Christiane Frenette’s novel The Whole Night Through is proof that it’s not the story that’s important, it’s the way you tell it. One November afternoon a dying moose comes out of the woods into Jeanne’s yard in the mountains of southeastern Quebec, and as she settles down to keep the animal company as it dies, she reflects on the events that have brought her here.
Jeanne had not intended to settle there. She had originally come to comfort a college friend, Gabrielle, disabled in a hit-and-run accident. Gabrielle’s brother Paul falls in love with Jeanne and the two have a child. All is idyllic until they discover the identity of the hit-and-run driver. Jeanne is waiting to see if Paul has gone off to kill him when the dying moose arrives.

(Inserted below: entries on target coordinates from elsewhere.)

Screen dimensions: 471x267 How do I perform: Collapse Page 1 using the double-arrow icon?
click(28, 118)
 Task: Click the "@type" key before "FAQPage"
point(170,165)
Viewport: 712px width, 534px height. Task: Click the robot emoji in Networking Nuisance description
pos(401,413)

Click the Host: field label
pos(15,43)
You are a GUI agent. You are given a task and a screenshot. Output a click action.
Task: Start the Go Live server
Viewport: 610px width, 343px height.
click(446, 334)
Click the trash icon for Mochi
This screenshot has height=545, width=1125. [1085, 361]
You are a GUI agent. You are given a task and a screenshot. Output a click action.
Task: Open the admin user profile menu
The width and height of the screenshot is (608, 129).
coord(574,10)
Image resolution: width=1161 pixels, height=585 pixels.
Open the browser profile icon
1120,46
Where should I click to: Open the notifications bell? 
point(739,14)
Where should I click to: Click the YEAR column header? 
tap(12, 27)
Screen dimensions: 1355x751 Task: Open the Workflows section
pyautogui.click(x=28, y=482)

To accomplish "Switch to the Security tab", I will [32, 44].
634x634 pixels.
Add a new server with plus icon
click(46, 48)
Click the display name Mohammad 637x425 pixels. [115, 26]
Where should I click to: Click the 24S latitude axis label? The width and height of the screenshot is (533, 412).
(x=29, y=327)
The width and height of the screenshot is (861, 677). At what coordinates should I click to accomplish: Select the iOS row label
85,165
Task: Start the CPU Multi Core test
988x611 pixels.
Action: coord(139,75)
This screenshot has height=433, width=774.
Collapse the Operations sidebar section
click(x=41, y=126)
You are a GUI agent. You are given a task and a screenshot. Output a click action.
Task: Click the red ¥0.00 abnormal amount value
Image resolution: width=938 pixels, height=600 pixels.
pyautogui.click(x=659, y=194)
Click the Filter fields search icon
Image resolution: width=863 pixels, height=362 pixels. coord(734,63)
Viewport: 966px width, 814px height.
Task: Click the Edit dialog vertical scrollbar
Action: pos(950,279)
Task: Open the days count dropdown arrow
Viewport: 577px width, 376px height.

Told that way, the story sounds clumsy, and the dying moose a symbol that somehow escaped from an allegory. Frenette, however, has a deft narrative touch. She intercuts vivid observations of the gathering night – long shadows, dry yellow grass, the wind in the trees – with the slow unfolding of Jeanne’s story. Her anguish, the great beast’s proud death, the silence of the forest, the moral ambiguities of rage, love, and forgiveness: Frenette creates a world that haunts us from the first page.
Frenette’s previous novel, Terra Firma, won the 1998 Governor General’s Award for French fiction, while her poetry has won the Prix Octave-Crémazie and been nominated for the French poetry Governor General’s Award. Here Sheila Fischman has done a superb job of translating Frenette’s latest tale into English that is both lyrical and brusquely concrete.